Adieu X, vive la résistance !
Vous l’avez bien lu. Mediapart, le parangon autoproclamé de l’investigation démocratique, vient de déclarer la guerre à Elon Musk et Donald Trump. Pourquoi ? Parce que le 20 janvier 2025 marquera deux événements jugés comme des signes annonciateurs de l’Apocalypse :
- L’investiture de Trump à la Maison-Blanche. Une élection démocratique – certes gênante pour certain – mais que nos amis journalistes qualifient de « risque fasciste ».
- Elon Musk prend les commandes du « ministère de l’efficacité gouvernementale » et continue de diriger X, cette plateforme soi-disant devenue l’épicentre du mal : fake news, harcèlement et manipulation algorithmique. On oublierait presque CNN et son prisonnier miraculé…
Résultat : Mediapart claque la porte de X et annonce fièrement qu’il « reconstruit la rue numérique ». La démission est claire : plutôt mourir que « nourrir la machine qui détruit le journalisme ».
Quand Mediapart découvre… Elon Musk et la liberté d’expression
Rappelons-le : Elon Musk a acheté X pour y imposer une vision radicale de la liberté d’expression. Une liberté qui déplaît quand elle ne suit pas certains narratifs. Désormais, sous le règne de Musk, X serait devenu un sanctuaire pour les trolls, les conspirations et les utilisateurs « instrumentalisés ».
D’après Mediapart, Musk manipule et empoisonne les débats : il « nourrit les monstres ». Oh scandale ! Ce même Internet qu’on a tant chéri, jadis défendu comme un outil de partage et d’égalité, est aujourd’hui dépeint comme un instrument des ténèbres contrôlé par des milliardaires libertariens.
Et puis il y a Donald Trump. Le retour tant redouté; qualifiant les journalistes d’« ennemis du peuple », semble avoir donné des sueurs froides à l’équipe de Mediapart. Trump + Musk = la fin du monde pour le journalisme.
La sortie théâtrale : « On quitte X pour reconstruire l’Internet ! »
Plutôt que de « subir le chaos », Mediapart annonce qu’il se retire avec panache pour « reconstruire la rue numérique ». Car si X est désormais l’enfer de l’information, les alternatives – Mastodon, Bluesky, ou encore LinkedIn et Instagram – sont présentées comme des oasis prometteuses. Mediapart croit encore à une information propre, sans algorithme ni manipulation.

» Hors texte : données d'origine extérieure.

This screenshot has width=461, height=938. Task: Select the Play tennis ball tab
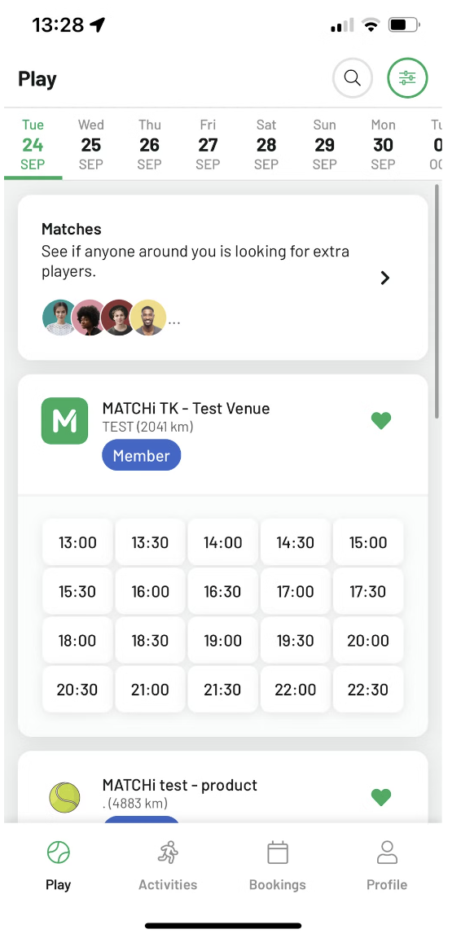point(58,866)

Reste une question : en quittant X, Mediapart ne laisse-t-il pas la « machine à chaos » tourner sans opposition ? N’est-ce pas fuir un débat pourtant ? Mais non, voyons ! Pour eux, X est une prison, un lieu où « l’extrême droite libertarienne nous réduit au silence ».

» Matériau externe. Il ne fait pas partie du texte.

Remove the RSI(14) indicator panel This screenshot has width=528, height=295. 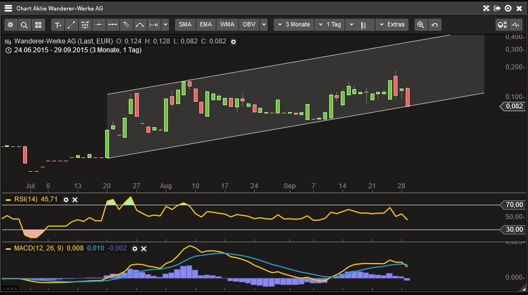(x=75, y=200)
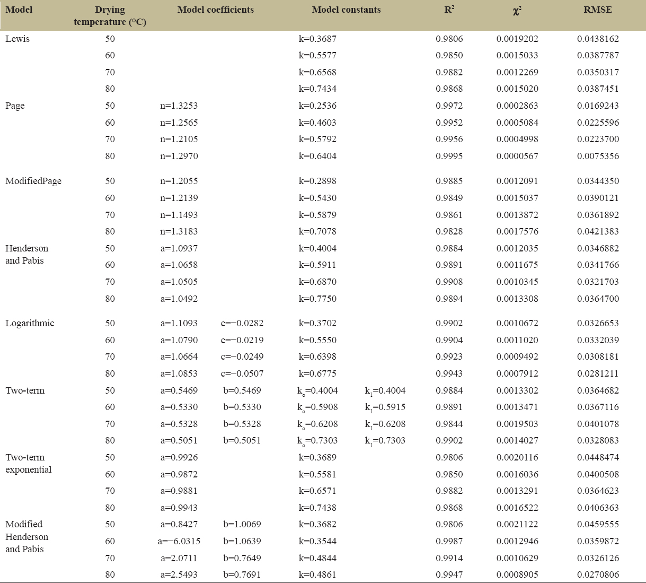This screenshot has width=646, height=583.
Task: Select the Two-term exponential model label
Action: 29,463
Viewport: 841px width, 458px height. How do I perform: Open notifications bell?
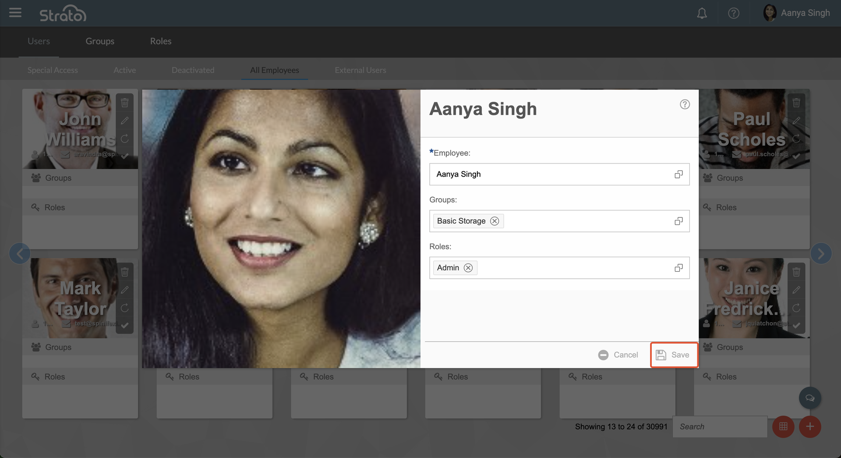pos(702,13)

La morale du drame : Et si c’était juste une mauvaise audience ?
Quitter X, c’est noble, mais il y a une réalité plus terre-à-terre : les chiffres. Sous la houlette de Musk, la plateforme ne donne plus autant de visibilité gratuite aux médias « engagés ». L’algorithme préfère désormais les influenceurs et les vidéos virales. Serait-ce là le véritable deuil à faire pour Mediapart : dire adieu aux millions de vues faciles offertes par l’ancien Twitter aux médias du pouvoir ?
Car soyons honnêtes : malgré les belles paroles sur l’éthique journalistique, quitter X ressemble aussi à une fuite calculée. Plutôt que de « résister aux trolls et aux fake news », on préfère s’installer ailleurs, loin du bruit, et chanter la messe entre convaincus.

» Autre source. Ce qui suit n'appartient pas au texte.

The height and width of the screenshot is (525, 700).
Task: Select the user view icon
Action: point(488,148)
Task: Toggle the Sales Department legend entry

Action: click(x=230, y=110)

Mediapart fait son deuil, mais Musk et Trump continuent de rire
En janvier 2025, Mediapart quittera donc X. Trump sourira depuis le Bureau Ovale, Elon Musk continuera de lancer des tweets libertaires à 2 heures du matin, et X restera le théâtre mondial de toutes les polémiques. Quant aux alternatives promises, Mastodon et Bluesky, elles tenteront d’attirer quelques résistants numériques… mais sans jamais égaler le chaos viral de leur prédécesseur.
À partir du 20 janvier, le compte de Mediapart arrêtera de publier sur X. D’ici là, nous invitons nos abonné·es à migrer et à nous rejoindre sur :
👉 Mastodon (https://t.co/fLJaZyKi6u)
👉 Bluesky (https://t.co/V4fEcaWMdy)— Mediapart (@Mediapart) December 17, 2024
Mediapart aura fait son choix : bouder X pour sauver la morale. Quant à nous ? Nous continuerons de scroller, de liker, et peut-être même de rire.